When things are going well for Mourinho all is calm, but as results turn his mood darkens and his anger is directed inwards. The Madrid experience appeared to drain the mischievous glint in his eye and a bundle of combative energy, who elicited the total devotion of his players whilst bickering with the press and rival managers, became an often cantankerous grump.
It is that somehow diminished figure that has now managed United for over two years. Without his hypnotic spell he is still a fine coach and has led United to two trophies and an improved Premier League finish, but the genius that carried Porto, Chelsea and Inter to great success appears so far to be absent without leave.
Mourinho has been fractious, frequently criticises his own players and is reluctant to offer praise. For some it may work, but for others it plainly hasn’t and it is clear that whilst many of his squad deeply respect the man and his past successes, there is not the devotion that he enjoyed in Italy.

Some believe that Mourinho’s attitude has affected his relationship with some players.
Damagingly he has at various points fallen out with or chosen to sideline or punish some of his most naturally talented individuals, a state of affairs that makes the sort of heights that would be required to usurp City in the Premier League seemingly unassailable.
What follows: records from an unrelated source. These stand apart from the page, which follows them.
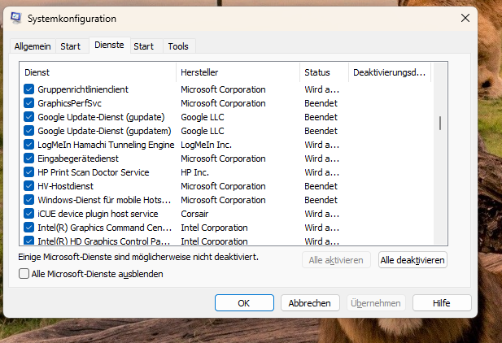Disable iCUE device plugin host service
The image size is (502, 343).
coord(29,214)
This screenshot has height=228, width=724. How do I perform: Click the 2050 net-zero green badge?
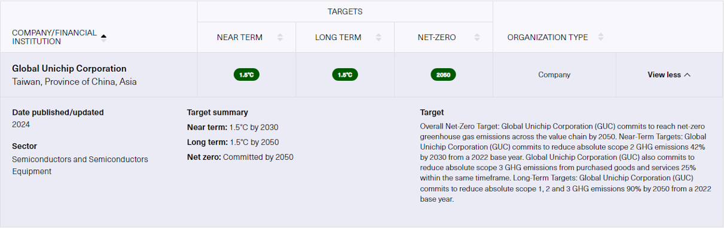[x=444, y=75]
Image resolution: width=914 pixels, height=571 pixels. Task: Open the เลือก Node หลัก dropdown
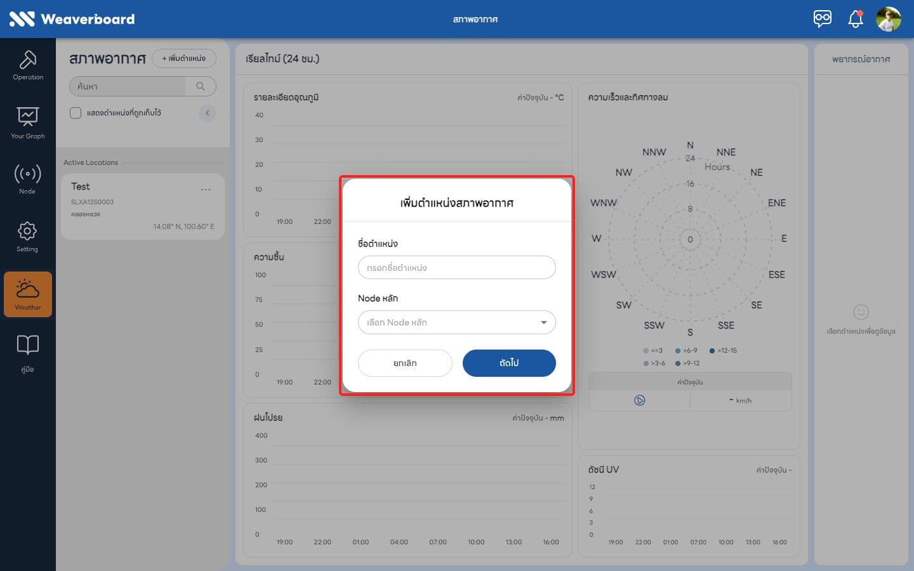point(457,322)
This difficult relationship with some of his own players is relevant this summer because United appear unable or unwilling to enhance the squad beyond the acquisitions of Fred and Diogo Dalot. Without significant strengthening in the final two weeks of the window the only route to domestic and European glory will be to get far more out of the talent the manager has at his disposal.
Too many have struggled to find their best form under Mourinho to challenge and often that has led to him offering public criticism. The Portuguese appears loathed to praise many of his own charges and his combative, roughshod approach seems likely to claim its first victim in Anthony Martial, a prodigious but unfulfilled talent who now looks set to leave with a feeling that his manager has no belief or trust in him.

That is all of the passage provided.